VDC lists 20 non-civilian martyrs (presumably rebel fighters) nationwide on July 23, with no sign of matches to the SNHR's narrative; one of these died in Jordan from prior wounds, and the rest all over. As it has been in several of the SNHR reports, it's the next day  where we see the VDC matches - but only a few of them. 3 with "defect" in the notes, Martyrdom location Homs: Qabo  Cause of Death Field Execution,Rank Soldier - Notes Slaughtered with knives by Shabbiha forces while trying to defec.
- Khaled al-Sabbagh   from: Damascus  Jobar 
- Oqba Hammo   from: Damascus Suburbs  Douma 
- Adham al-Khodor from:Damascus Suburbs  Dumair 

VDC all non-civilian martyrs that day = 24 from different areas - most killed by shooting. This includes one more match: Gayth al-Omari from Erbeen, Damascus suburbs - Martyrdom location Homs: Qabo
Cause of Death Other  Rank defected soldier Notes "Martyred slaughtered with knives when he tried to split"  (same note used in August in another area, also specifiying "Shabiha.").
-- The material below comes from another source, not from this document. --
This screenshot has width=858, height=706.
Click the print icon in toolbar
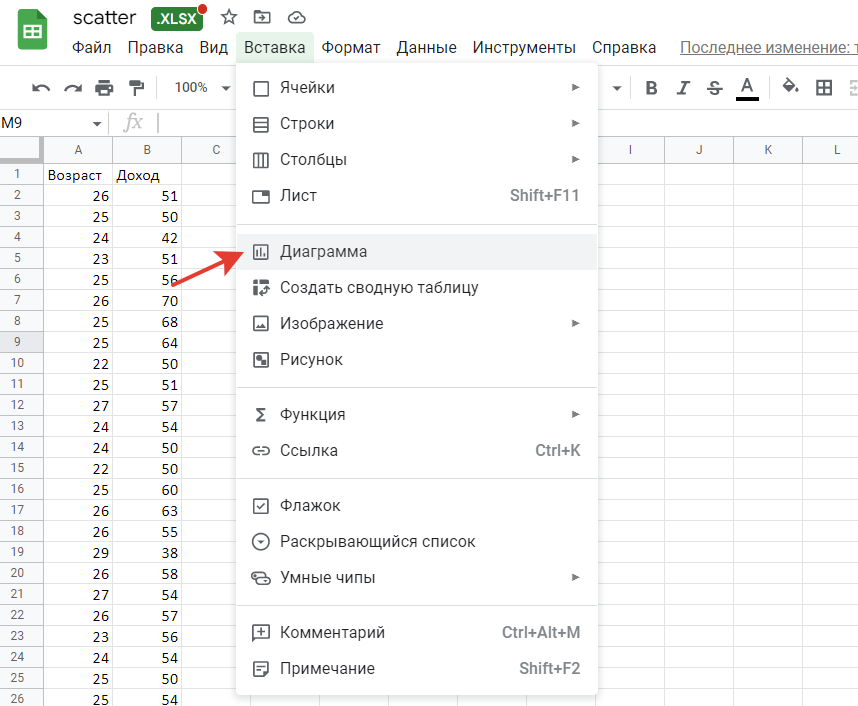(x=104, y=88)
So that's four "(almost) defected" soldiers listed, not 20. All these four are from the Damascus suburbs of East Ghouta, where rebel forces were increasingly chased out. Maybe these are the only 4 listed in connection with that (only their Ghouta-based defection case managers reported their share?) Maybe there only were the four. These 4+ soldiers wound up stationed together in an Alawite village north of Homs, it's implied - or tried to pass too near in their escape from somewhere else nearby. Whenever, they decided together they should defect to the rebel side, but were killed there instead, perhaps with others, by the local militias in that ring of problematic Alawite villages .

Those few military members - almost exclusively Sunni Muslims - who successfully defect to the rebel side are listed as soon as possible by their new affiliation - most commonly the vague "FSA." Those who had just defected but didn't get the training, etc. - or worse yet, those who tried but failed to defect at all - by the VDC notes are quite likely just soldiers who rebels murdered. They use the supposed defection to suggest "it clearly wasn't us."

The implied narrative, in each of hundreds of cases by now; is their own commanders or allies executed the rebellious recruits before they could do anything to prove their intentions to defect. They meant to join rebels, who are usually on an offensive nearby. The bosses then leave the bodies behind, and rebels are  soon in that very spot, finding the bodies and knowing the story, often before the unlucky soldiers are done bleeding.

Clearly, that often-repeated story is open to question, in general and in this case. The Ghouta origins here could suggest a few different things, true or not.


  1. There doesn't seem to be an Assi village, and river of that name is 20 kilometers east

    September 24 (app.) section: Al-Assi River Massacre: An unclear number of bodies are found in the river -

  2. Clearly I knew that. :) Just leared the al-Assi is also just a local name for the same Orontes river to the north, or the stretch near Homs and Hama anyway. "The Orontes or Asi is a river of Lebanon, Syria and Turkey. It was anciently the chief river of the Levant, also called Draco, Typhon and Axius.," the latter a Helenized (Greek) form of the name Assi, or the name that spawned it.